Solving Markov chain Conditional probability

Question

i am struggling to do the first part which im certain is needed to also complete the other parts aswell, i know i can use the property of conditional probability however i am unsure of how to find for example p(X4=j,X3=2)

Answer 1

Hint : $$ P(X_3 = 2) = \sum_{i=1}^2 P(X_3 = 2 | X_1 = i)P(X_1 = i) $$

Now, for each $i$, $P(X_1 = i) = 0.5$. Furthermore, we have : $$ P(X_3 = 2 | X_1 = i) = \sum_{j = 1}^2 P(X_3 = 2 | X_2 = j , X_1 = i) P(X_2 = j | X_1 = i) \\ = \sum_{j=1}^2 P(X_3 = 2 | X_2 = j) P(X_2 = j | X_1 = i) = \sum_{j=1}^2 p_{i,j}p_{j,2} $$

Whence combining : $$ P(X_3 = 2) = \sum_{i,j=1}^2 p_{i,j}p_{j,2}P(X_1 = i) $$

Which can be calculated. Writing it out explicitly : $$ P(X_3 = 2) = \\ p_{1,1}p_{1,2}P(X_1 = 1) \\ + p_{2,1}p_{1,2}P(X_1 = 2) \\ + p_{1,2}p_{2,2}P(X_1 = 2 ) \\ + p_{2,2}p_{2,2} P(X_1 = 2) $$

Now you know all the quantities above, thence can conclude.

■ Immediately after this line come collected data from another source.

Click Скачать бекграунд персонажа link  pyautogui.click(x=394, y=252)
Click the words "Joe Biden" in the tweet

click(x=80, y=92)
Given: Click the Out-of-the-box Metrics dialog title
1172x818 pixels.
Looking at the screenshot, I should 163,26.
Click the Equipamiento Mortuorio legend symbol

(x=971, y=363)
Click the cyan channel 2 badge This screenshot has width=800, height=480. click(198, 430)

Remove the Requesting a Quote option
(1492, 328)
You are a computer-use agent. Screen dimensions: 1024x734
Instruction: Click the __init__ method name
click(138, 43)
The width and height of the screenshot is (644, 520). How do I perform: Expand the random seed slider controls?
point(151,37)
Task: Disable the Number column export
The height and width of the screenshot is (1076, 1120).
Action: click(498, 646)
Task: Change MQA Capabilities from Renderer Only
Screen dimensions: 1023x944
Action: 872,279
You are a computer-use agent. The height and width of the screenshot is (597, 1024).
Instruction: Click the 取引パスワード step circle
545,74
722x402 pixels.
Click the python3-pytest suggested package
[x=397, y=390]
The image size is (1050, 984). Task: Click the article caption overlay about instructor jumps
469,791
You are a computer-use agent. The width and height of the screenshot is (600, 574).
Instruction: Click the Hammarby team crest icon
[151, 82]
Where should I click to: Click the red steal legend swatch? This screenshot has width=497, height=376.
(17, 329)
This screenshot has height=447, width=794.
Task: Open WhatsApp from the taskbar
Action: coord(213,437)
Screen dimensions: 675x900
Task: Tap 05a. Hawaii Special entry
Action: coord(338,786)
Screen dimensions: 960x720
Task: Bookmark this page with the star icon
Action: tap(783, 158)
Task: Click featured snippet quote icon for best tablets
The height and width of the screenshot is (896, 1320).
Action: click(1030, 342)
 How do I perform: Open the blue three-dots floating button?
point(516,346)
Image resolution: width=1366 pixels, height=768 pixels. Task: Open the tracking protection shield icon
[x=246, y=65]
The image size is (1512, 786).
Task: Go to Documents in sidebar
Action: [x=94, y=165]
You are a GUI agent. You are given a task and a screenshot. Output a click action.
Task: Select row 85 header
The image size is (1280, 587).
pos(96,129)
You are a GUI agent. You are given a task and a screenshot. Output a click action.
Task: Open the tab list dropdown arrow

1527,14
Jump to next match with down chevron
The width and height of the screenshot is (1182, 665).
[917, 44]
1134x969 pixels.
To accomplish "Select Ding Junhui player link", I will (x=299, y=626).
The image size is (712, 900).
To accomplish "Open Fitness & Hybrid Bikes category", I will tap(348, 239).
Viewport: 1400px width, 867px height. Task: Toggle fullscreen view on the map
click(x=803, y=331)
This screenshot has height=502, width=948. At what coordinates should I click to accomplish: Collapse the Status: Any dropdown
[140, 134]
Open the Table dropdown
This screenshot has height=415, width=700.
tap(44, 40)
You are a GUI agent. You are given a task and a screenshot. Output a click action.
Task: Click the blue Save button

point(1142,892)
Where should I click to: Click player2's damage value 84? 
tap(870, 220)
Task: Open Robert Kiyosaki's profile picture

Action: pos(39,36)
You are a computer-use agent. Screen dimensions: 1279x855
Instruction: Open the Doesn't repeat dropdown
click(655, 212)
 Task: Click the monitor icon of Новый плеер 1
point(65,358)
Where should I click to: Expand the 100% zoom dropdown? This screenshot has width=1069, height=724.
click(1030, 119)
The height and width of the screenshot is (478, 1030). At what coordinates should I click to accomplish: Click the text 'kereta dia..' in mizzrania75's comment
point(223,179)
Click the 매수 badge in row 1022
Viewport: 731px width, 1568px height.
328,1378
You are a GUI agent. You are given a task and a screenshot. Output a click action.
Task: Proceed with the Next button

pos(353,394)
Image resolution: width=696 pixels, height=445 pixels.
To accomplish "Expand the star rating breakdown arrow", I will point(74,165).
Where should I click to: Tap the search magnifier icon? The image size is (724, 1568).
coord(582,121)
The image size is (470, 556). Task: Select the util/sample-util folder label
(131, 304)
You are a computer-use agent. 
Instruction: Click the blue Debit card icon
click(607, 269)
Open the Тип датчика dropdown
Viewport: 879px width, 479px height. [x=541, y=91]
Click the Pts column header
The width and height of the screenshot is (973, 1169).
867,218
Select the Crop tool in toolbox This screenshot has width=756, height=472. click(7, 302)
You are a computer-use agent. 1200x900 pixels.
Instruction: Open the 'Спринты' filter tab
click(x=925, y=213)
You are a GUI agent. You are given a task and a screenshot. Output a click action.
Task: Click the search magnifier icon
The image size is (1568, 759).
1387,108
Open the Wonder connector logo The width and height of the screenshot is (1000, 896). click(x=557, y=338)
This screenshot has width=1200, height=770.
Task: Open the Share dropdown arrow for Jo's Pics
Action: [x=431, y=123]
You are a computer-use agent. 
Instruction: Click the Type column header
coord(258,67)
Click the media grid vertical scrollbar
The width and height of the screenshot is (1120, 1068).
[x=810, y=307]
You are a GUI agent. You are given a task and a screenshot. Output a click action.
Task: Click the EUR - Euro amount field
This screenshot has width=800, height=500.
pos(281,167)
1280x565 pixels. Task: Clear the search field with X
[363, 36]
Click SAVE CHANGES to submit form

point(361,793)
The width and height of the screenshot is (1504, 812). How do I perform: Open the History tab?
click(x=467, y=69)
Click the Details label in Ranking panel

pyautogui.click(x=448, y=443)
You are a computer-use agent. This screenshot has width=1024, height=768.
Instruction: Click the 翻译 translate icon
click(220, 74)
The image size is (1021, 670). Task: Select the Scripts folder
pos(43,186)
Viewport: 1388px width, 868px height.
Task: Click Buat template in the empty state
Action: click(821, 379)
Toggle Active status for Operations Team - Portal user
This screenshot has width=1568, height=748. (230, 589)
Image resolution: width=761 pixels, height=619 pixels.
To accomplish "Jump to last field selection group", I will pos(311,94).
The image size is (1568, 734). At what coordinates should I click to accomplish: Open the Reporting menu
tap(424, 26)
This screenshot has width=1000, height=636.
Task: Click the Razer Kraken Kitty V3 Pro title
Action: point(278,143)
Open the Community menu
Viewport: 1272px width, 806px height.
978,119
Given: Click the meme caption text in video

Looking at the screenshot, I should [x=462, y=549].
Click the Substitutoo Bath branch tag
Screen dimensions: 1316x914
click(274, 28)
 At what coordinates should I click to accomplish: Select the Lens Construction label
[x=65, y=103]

Now for parts $b$ and $c$, use the Bayes' rule : $$ p(X_2 = 1 | X_3 = 2) = \frac{P(X_3 = 2 | X_2 = 1)P(X_2 = 1)}{P(X_3 = 2)} $$

which can be calculated. Similarly the third one.

Third one : $$ P(X_1 = 1 | X_3 = 2) = \frac{P(X_3 = 2 |X_1 = 1)P(X_1 = 1)}{P(X_3 = 2)} $$

The $P(X_3 = 2 | X_1 = 1)$ can be calculated as $p_{1,1}p_{1,2} + p_{1,2}p_{2,2}$ from the formula mentioned in part $1$. The rest are known.